_Exercise prompt_
Would you please copy each line below that includes the string "Identify"?

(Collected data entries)
⁂
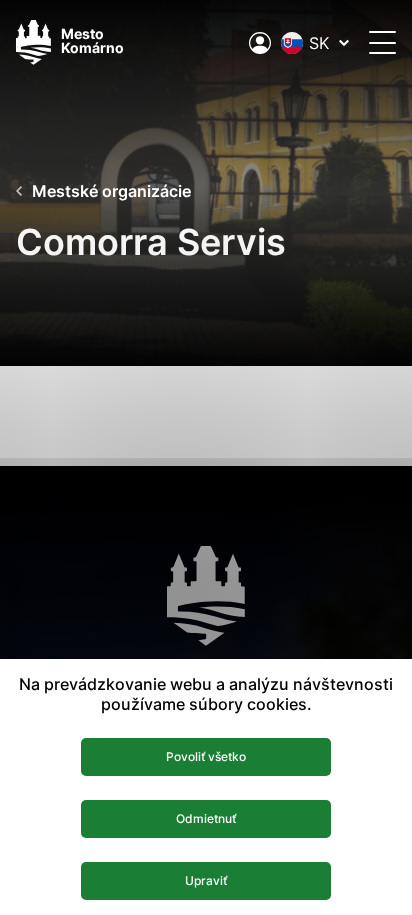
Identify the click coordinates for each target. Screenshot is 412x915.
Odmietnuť (206, 818)
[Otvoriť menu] (382, 42)
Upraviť (206, 880)
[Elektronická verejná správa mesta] (260, 43)
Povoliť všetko (206, 756)
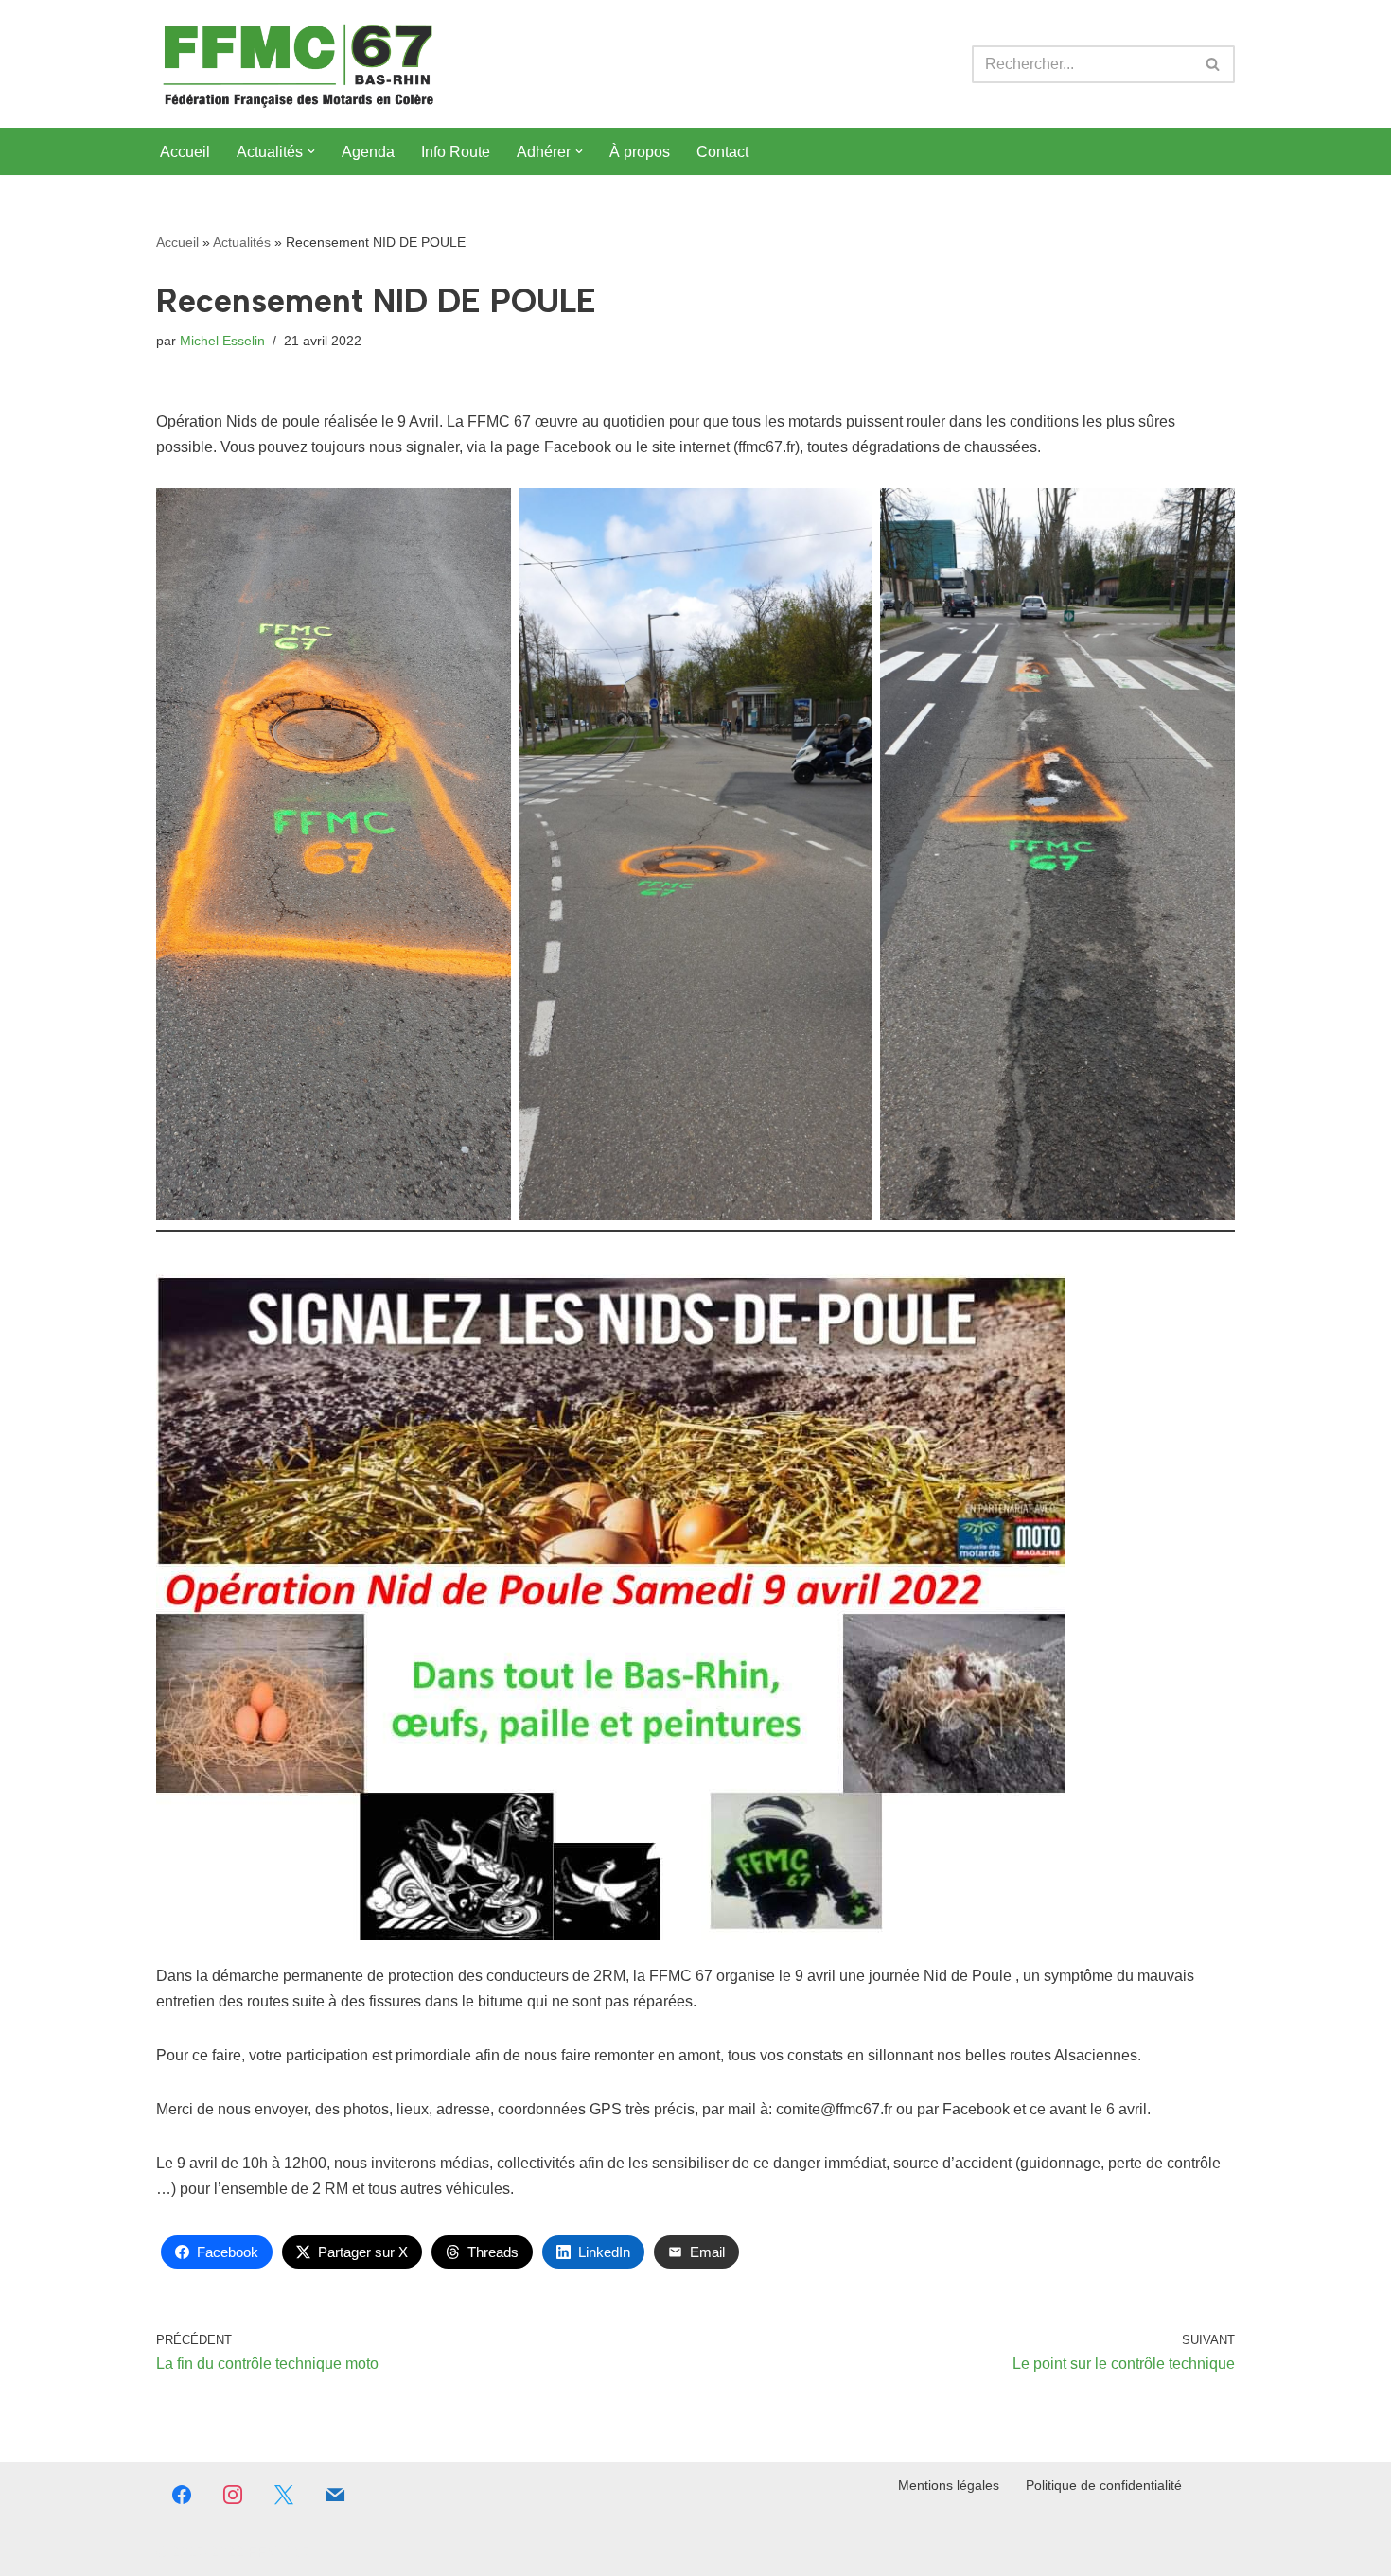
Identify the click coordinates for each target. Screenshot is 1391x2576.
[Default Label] (335, 2494)
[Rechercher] (1213, 64)
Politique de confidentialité (1104, 2485)
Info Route (455, 152)
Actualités (242, 242)
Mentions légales (948, 2485)
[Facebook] (181, 2494)
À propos (639, 152)
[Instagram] (232, 2494)
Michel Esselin (222, 340)
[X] (283, 2494)
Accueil (185, 152)
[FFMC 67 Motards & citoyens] (298, 64)
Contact (722, 152)
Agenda (368, 152)
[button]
⁂
_The completed task_
Identify the click coordinates for each target. Screenshot is 412x915.
Identify the click coordinates for each target. Screenshot is 1391x2576.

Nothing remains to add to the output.